Le sacrifice est le souvenir de mon origine céleste. Mon essence revient sous forme de gouttes qui se déversent, comme les nuages arrosent la terre de leur eau. C'est aussi une distillation de ma substance profonde qui remonte vers le ciel. C'est l'échange naturel et la circulation de 1'esprit et de la matière, de la matière et de l'esprit. Le sacrifice, c'est considérer la vitalité de mes flots comme sacrée et agir en conséquence.

« Le monde moderne se sacrifie à lui-même. Comment se fait-il qu'il soit si angoissé et si enchaîné dans sa course effrénée pour obtenir toujours plus de temps et plus d'argent ? »

La course des cités modernes conduit à la mort chamanique, à la longue souffrance de l'histoire. À moins qu'ils ne perçoivent cette limite, les gens seront des victimes qui n'accéderont pas au sacrifice mais à l'anéantissement. Le sacrifice est un courant entre le monde matériel et le monde spirituel. En accélérant le temps, l'homme moderne le voit fuir à jamais. Lorsqu'ils vivent le temps quantitativement - années, mois, semaines, jours, heures, minutes et secondes qui vont se perdre dans le néant absolu -, les gens de nos jours ont l'impression de n'avoir jamais assez de temps devant eux pour agir. Le temps est mon courant. Aucun des subterfuges destinés à l'économiser ne peut rattraper mon courant. La conscience humaine est asservie, tenue en esclavage par l'attente d'une fin qui se dérobe éternellement. Seul le sacrifice peut maîtriser le temps. Le sacrifice est un échange entre l'esprit et la matière dans l'équilibre de l'éternel présent.

« Comment peut-on accéder à l'éternel présent ? »

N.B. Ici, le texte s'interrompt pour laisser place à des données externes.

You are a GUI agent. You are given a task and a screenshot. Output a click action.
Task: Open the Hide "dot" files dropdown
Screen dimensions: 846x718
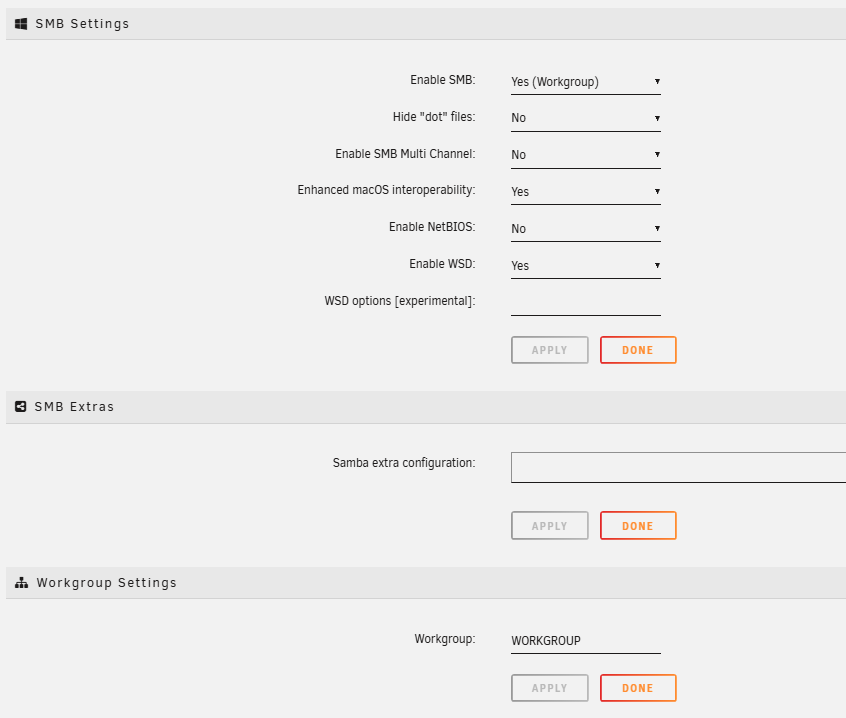(x=585, y=118)
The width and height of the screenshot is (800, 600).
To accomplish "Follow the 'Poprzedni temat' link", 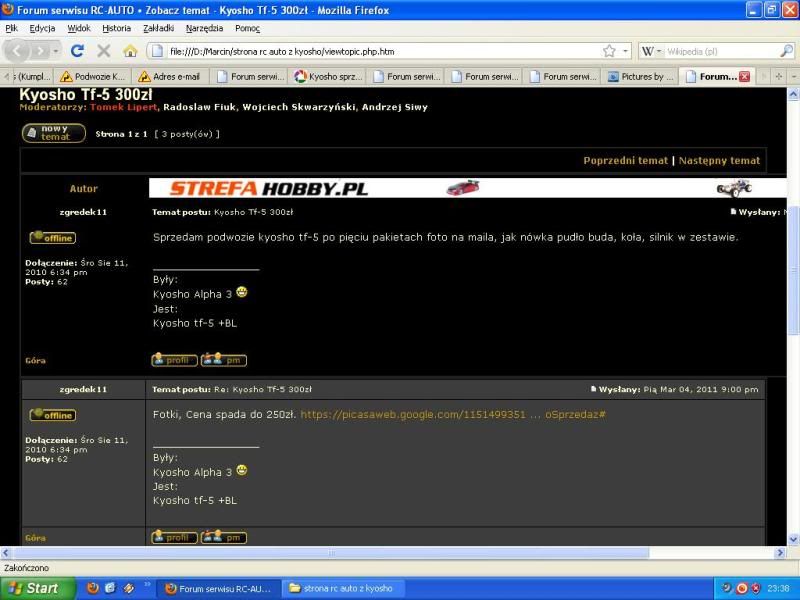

L'expérience de l'éternel présent se trouve dans l'extase qui conduit tout naturellement au sacrifice. Arrête-toi, assieds-toi, étends-toi, plonge dans mes profondeurs, écoute ton âme. Celui ou celle qui le veut vraiment peut plonger dans mes profondeurs et y trouver l'éternel présent. Dans mon sein, dans l'obscurité extrême, coulent des flots éternels où se noient les idéaux, les promesses et les espoirs. Laisse ton âme voyager dans ces eaux paisibles où les créations de ton moi se dissolvent. Tout le reste est un désir où se reflètent les mirages de l'histoire.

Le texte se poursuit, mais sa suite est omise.